In 1935, when Turkey became a republic, the Turkish president changed the Hagia Sophia from a masjid into a museum, although the minarets are still used by a muezzin to recite the adhan twice a day in the afternoon. The Hagia Sophia has undergone multiple changes throughout its history but what survives from its construction under Emperor Justinian is its magnificence and people’s widespread admiration for it.

Ganting Grand Masjid: Padang, Indonesia

The Ganting Grand Masjid, also known as Masjid Raya Gantiang, is one of the oldest masjids in Indonesia and the oldest in the city of Padang. The masjid was built in the early 18th century at the bank of a river in Padang, but was soon relocated to its current location because the Dutch—who exerted control over Indonesia at the time—desired to build a road to a port through the previous location of the masjid. After multiple constructions, a sturdy building was erected in 1805. This building was very modest: it was small, had wood and dirt walls, and stone flooring.

Construction of the masjid was very much a community effort, like the maintenance of the Great Masjid of Djenné. This project was funded by local businesses and built on land donated by local people. Prominent local leaders also directed the construction. This particular building was completed in 1810. Since then, the Ganting Grand Masjid is used as a gathering place to advise people embarking on Hajj on how to perform the pilgrimage properly. The pilgrims also used the masjid as a departure point.

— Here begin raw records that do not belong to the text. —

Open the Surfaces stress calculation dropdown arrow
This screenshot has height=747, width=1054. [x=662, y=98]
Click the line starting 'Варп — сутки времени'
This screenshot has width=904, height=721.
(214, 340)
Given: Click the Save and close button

Renovations to the building began in 1900 when the Dutch arranged to install tiled floors and to expand the front chamber and façade. At the same time, Chinese Indonesians started to construct an octagonal dome on the roof of the masjid. As for the interior, certain areas were given Chinese-style carvings. The masjid also had 25 columns on the inside, which were decorated with ceramic tiles in 1960. Each column is dedicated to one of the 25 prophets mentioned in the Qur’an and has that prophet’s name engraved on it. A few years afterwards, two minarets were built on either side of the octagonal dome of the masjid. The various renovations culminated in the Ganting Grand Masjid being a mix of various architectural styles. The masjid not only displays aspects of Islamic architecture, but also Chinese and European architecture.

Interior of Ganting Grand Masjid
Interior of Ganting Grand Masjid

In the early 1920s, the Ganting Grand Masjid partially functioned as a school and continued to serve in future significant events. During Japan’s short occupation of Indonesia in the early 1940s, the masjid was the military’s headquarters for that region. It was also where indigenous people received military training from the Japanese. After Indonesia gained independence, the masjid was frequently visited by many domestic and foreign officials, including dignitaries from Malaysia, Egypt, and Saudi Arabia. Today, the Ganting Grand Masjid is a popular tourist attraction and functions as a school and of course, as a masjid.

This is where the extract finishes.